Problem requirements: Retype the material from its first line up to and including the line with "tap(86, 233)", keeping every line exactly the same. Leave the pictures out of your answer.

Input data:

----------------------------------------

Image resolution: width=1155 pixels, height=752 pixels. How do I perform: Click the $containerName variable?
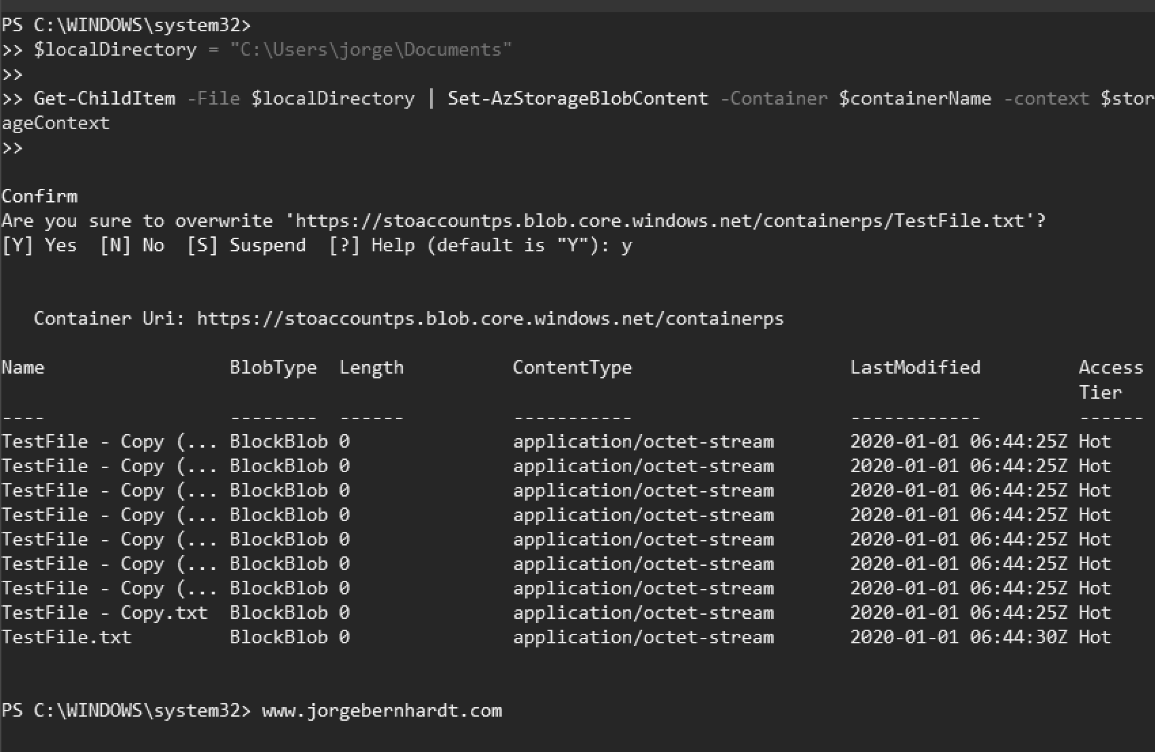coord(914,99)
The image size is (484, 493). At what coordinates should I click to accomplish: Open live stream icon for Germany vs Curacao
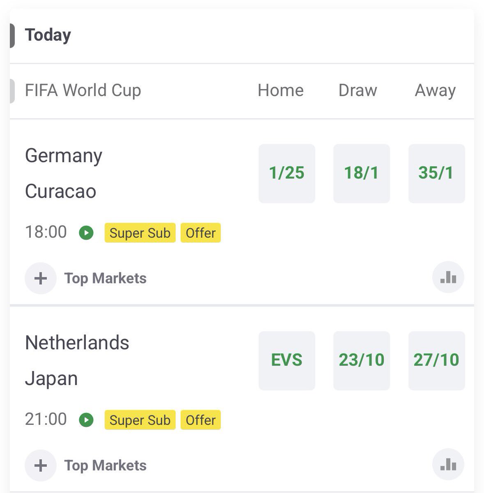tap(86, 233)
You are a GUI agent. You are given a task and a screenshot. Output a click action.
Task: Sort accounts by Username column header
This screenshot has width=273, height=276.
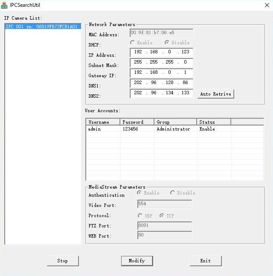pos(102,122)
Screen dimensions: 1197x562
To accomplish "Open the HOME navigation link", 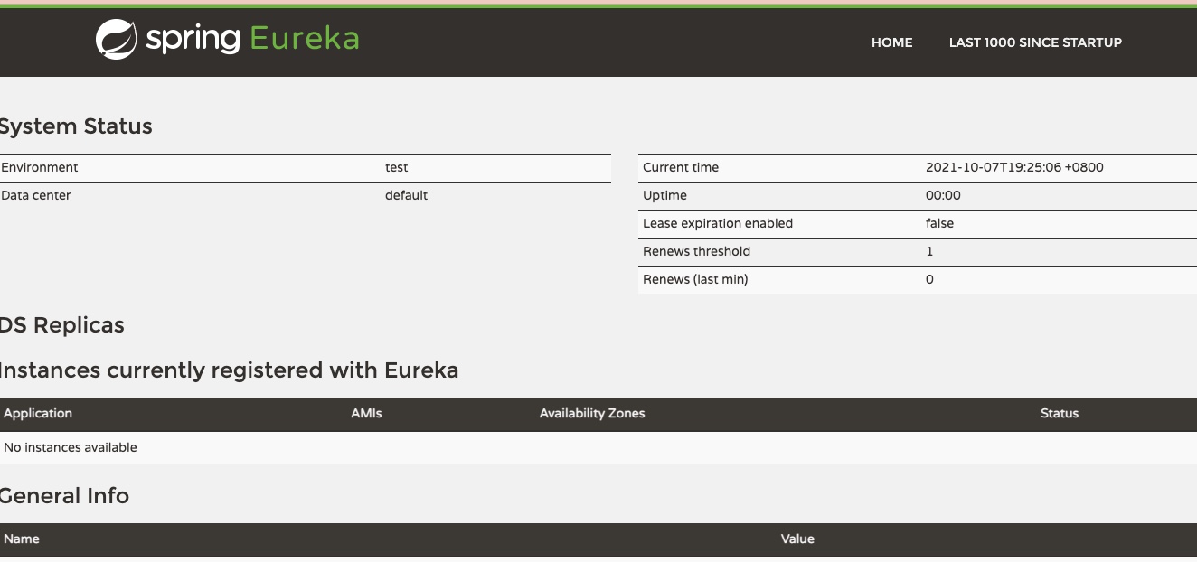I will (x=891, y=42).
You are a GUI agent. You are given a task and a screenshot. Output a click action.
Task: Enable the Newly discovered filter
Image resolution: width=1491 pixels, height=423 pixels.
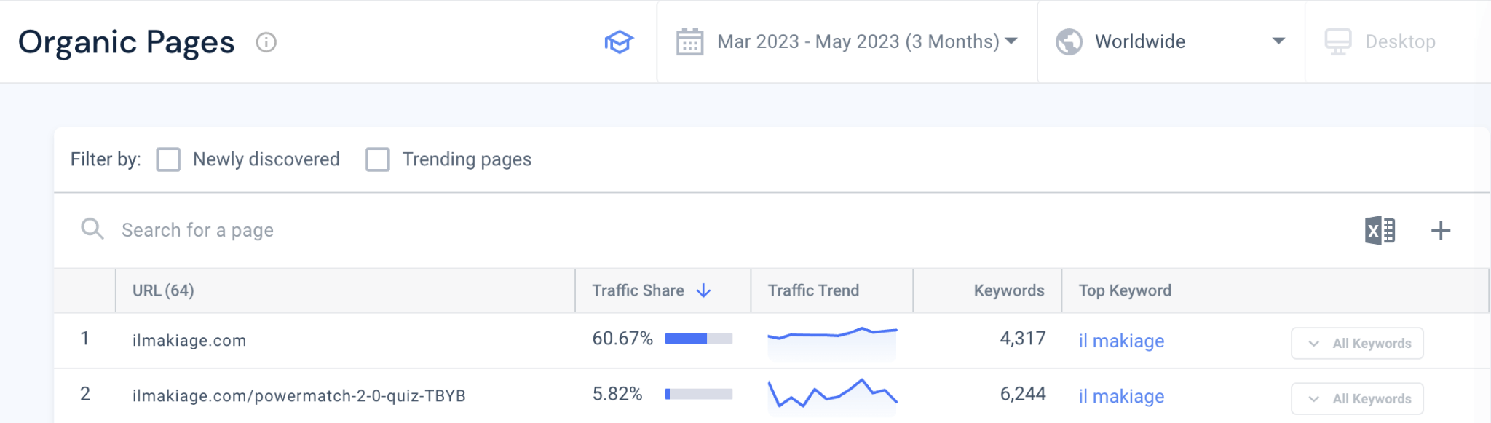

----------------------------------------

Task response:
Image resolution: width=1155 pixels, height=752 pixels. How do I perform: Click the $containerName variable?
coord(914,99)
The image size is (484, 493). At what coordinates should I click to accomplish: Open live stream icon for Germany vs Curacao
tap(86, 233)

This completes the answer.